Поэтому мы никак не думаем отвергать пользу, которую могло бы принести сочинение г. Фурмана, если бы оно было хорошо задумано и исполнено. Но в том-то и беда, что автор впал в этом случае в ошибку, общую всем детским писателям. Писатели этого рода непременно хотят обращаться с детьми не как с людьми, а как с низшими организмами, немного чем повыше минералов. Они решительно не хотят понять, эти добрые люди, что дети, в своей, то есть приличной степени их развития, сфере, точно так же взрослы, как и самые взрослые; разница только в том, что одни начинают, а другие продолжают или кончают, и если некоторые знания неудобны для детей и несогласны с складом их ума, то это потому, что, по самой своей сложности, эти знания предполагают наличность других знаний, менее сложных, и что развитие человека требует постепенности и никогда не совершается скачками. Если вы будете толковать ребенку о свойстве души, когда он не знает ни на волос о свойствах предмета более ему близкого — о свойствах его бренного маленького тела, естественно, что философия покажется ему пугалом, на которое он будет смотреть не иначе, как со страхом и отвращением. Из этого, казалось бы, должно вывести то прямое следствие, что ребенку не под силу философия, что ему не нужно набора слов о свойствах души и т. д.; но педагоги и знать ничего не хотят… В пылу своего варварского прозелитизма они во что бы ни стало хотят вдолбить ребенку несвойственную его возрасту науку, и на этот конец выдумывают для него другую философию, еще нелепее их ординарной — философию детскую. Странное дело! никто не требует от ребенка, чтоб он читал, не зная азбуки, а между тем всякий считает себя вправе навязывать ему понятия об обязанностях, о долге и т. п., чего он никак не понимает! Вот, например, г. Фурман издал детскую биографию Потемкина. Ну, кажется, отчего бы и не узнать детям жизни одного из знаменитейших людей времен Екатерины, особенно если жизнь эта хорошо рассказана?.. Но г. Фурман никак не может упустить из виду, что дитя существо малое, неразумное, что ему, дескать, надобно легонькую историю и, главное, с нравственною приправой. Поэтому все сочинение его преисполнено моральных сентенций, и где Потемкин, по мнению автора, поступает хорошо — там так и говорится, что вот это, мол, хорошо, и этому надо подражать, а где встречается безнравственный поступок, там дети предупреждаются, что это, мол, безнравственно и что таким образом поступать не следует…

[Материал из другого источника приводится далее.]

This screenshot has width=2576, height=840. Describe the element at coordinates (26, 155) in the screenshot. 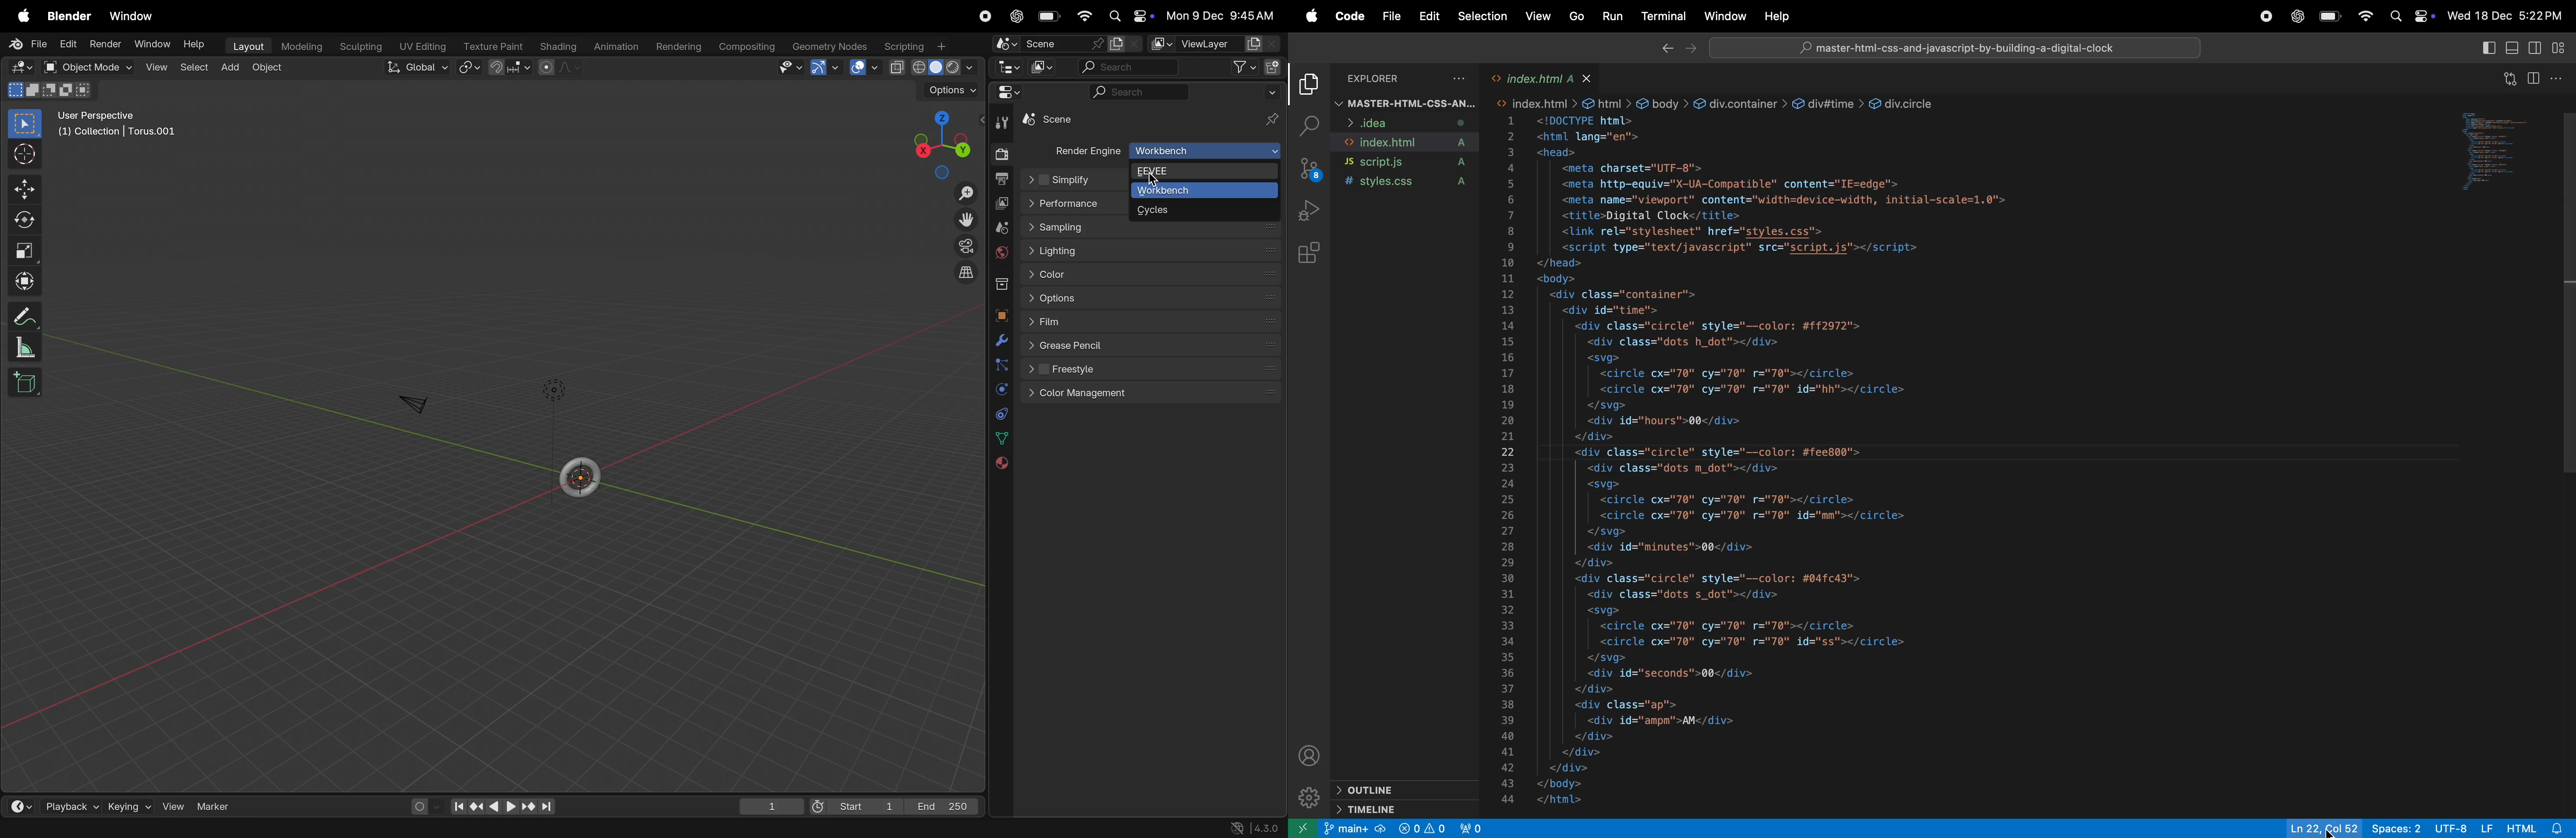

I see `cursor` at that location. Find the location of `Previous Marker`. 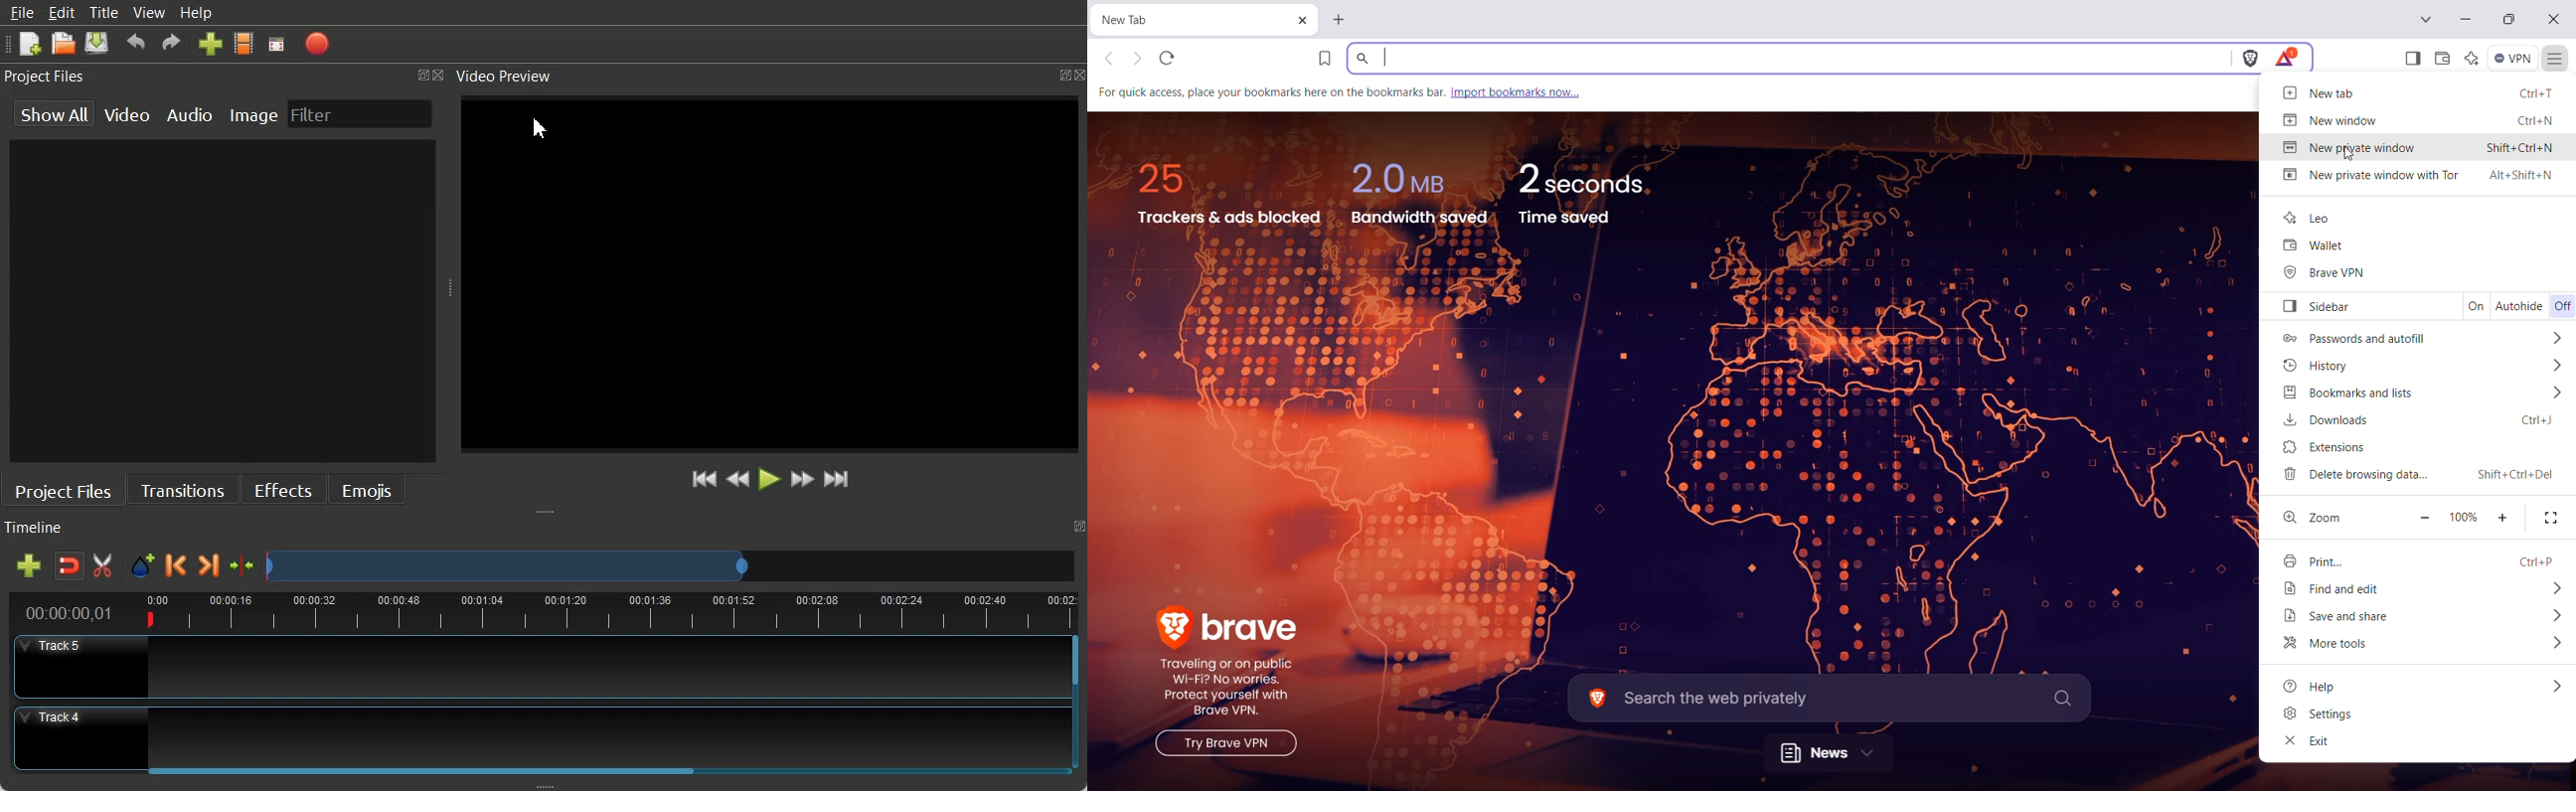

Автору очень хорошо известно, что взрослый человек отнюдь не возьмет себе примером для подражания ни Потемкина, ни другого, ибо взрослый человек знает, что обстоятельства жизни у всякого различны и своеобразны: поэтому г. Фурман и не претендует, чтоб книгу его читали взрослые, и заранее оговаривается, что это, дескать, повесть для детей… Для детей! Но какое право имеете вы заключать, что детям будет интересно читать вашу повесть, когда в ней действуют не живые люди, а какие-то образы без лиц, ходячие сентенции? Почему вы думаете, что если взрослому покажется диким, будто двенадцатилетний Потемкин не хуже любого сентиментального господина «крепко жмет руку матери от умиления при виде Москвы», то еще большею букою не покажется это ребенку? Какую пользу может принести детям ничего не говорящее рассуждение о дружбе (ч. II, стр. 7—10)? Какого, например, практического результата желает достигнуть автор своими анекдотами о разных кривых толках иностранцев про Россию? Приводим один из этих анекдотов:

«Другой (автор говорит об иностранцах, писавших о России), обедая однажды у Русского, слышал, как маленький сынок хозяина беспрестанно просил квасу, когда отец его пил, говорил: и мне, папенька, и мне! и уверяет, что в России есть особенный напиток, который называется Hymen?e».

Или:

«Третий заметил у Большого театра костры, у которых зимою, во время спектаклей, греются кучера и извозчики, говорит, что зимою в Петербурге бывает иногда так холодно, что топят улицы».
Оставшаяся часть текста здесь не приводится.